The proposed rule, which is entering a period of public comment for 60 days, would roll back Obama-era restrictions on companies selling limited-duration insurance plans, allowing them to offer coverage plans for up to 364 days. Such plans, which often do not cover broadly defined pre-existing conditions, maternity care, prescription drugs, or treatment for mental health issues, have been referred to as “junk insurance” and compared to predatory payday loans, offering contracts with little regulatory oversight that offer low premiums in exchange for astronomical surprise bills in the case of, say, an actual health issue.
Short-term policies are also permitted to turn down patients or charge them higher premiums based on their gender, age, and other factors, as well as refuse to cover preventive care, according to the Kaiser Foundation.
Under the Obama rules, insurance companies could only offer such plans as stop-gap measures, for a period of up to 90 days—a move intended to discourage consumers from using the cheaper (but far less regulated) plans instead of signing up for Affordable Care Act plans.
But this is the insurance business, so providers have already begun the process of exploiting loopholes to profit from the anguish of being uninsured in America. In anticipation of the Trump administration’s bid today to weaken the Obamacare market, major insurance providers like Golden Rule and National General have already begun opportunistically selling back-to-back 90-day short-term insurance plans. These are plans that can arbitrarily stick patients with medical bills for any condition they develop after they enroll, and which can carry hidden risks and high out-of-pocket costs in the fine print.

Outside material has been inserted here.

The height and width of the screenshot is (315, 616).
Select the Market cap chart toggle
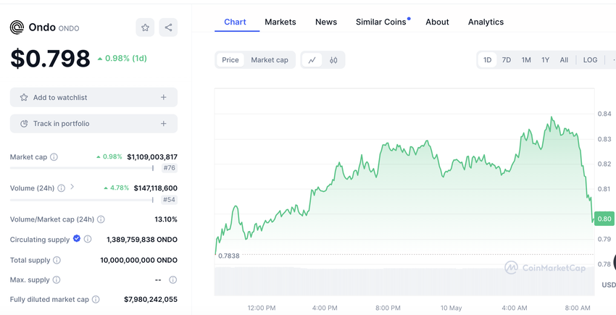[x=270, y=60]
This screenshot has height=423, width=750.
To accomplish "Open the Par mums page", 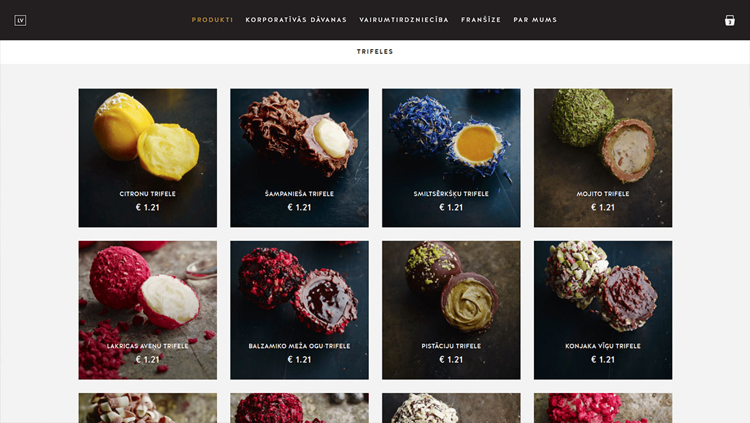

In defending today’s proposal, Heath and Human Services secretary Alex Azar referred to the “forgotten men and women” who remain uninsured today, and promised the expansion of the short-term insurance market would “deliver affordable options” to the 28 million uninsured people in America.
Perhaps Azar should have spoken to some other forgotten men and women—like Ruth Dunlap, who worried her (very common) gall bladder removal might be considered a preexisting condition and cost her thousands of dollars out-of-pocket, or anyone who purchased short-term insurance when they were ostensibly healthy and then became suddenly very sick.